Congou (工夫紅茶 (gōngfu hóngchá)) is a description of a black Chinese tea variety used by 19th-century tea importers in America and Europe. It was the base of the 19th-century English Breakfast tea blend.

==Name==
The etymology of the tea is the same as kung fu, from the Chinese for "skill", via the Hokkien pronunciation kang-hu. This is the same word as in the Gongfu tea ceremony (工夫茶, sometimes 功夫茶), and congou is locally drunk in this style.

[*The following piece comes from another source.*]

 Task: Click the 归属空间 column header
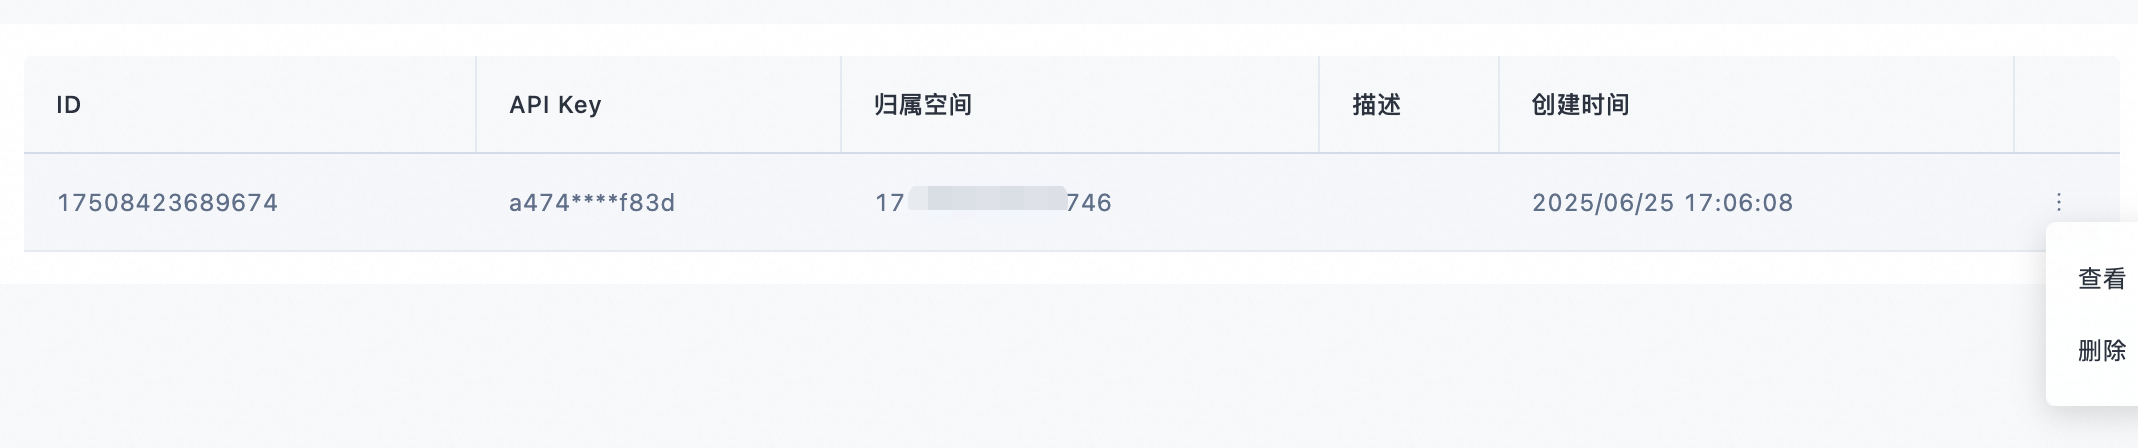coord(923,105)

The popular variety Panyang Congou (or Panyong Congou) is a corruption of Tanyang (坦洋 (tǎnyáng)), the name of a small village in Fu'an, Fujian that popularized the style. Once the most expensive style of black tea in the West, with exports to over twenty countries and a gold medal at the Panama–Pacific International Exposition in 1915, a state-owned factory established in 1958 continues to produce small amounts.

==Identification==
The source the importers called "Cangou" was Amoy Kanghu tea, or Teochew Kanghu tea, the 'espresso' of Chinese teas ( or 潮汕工夫茶), or Keemun Gongfu or Congou (祁門功夫) made with careful skill ("gongfu") to produce thin, tight strips without breaking the leaves.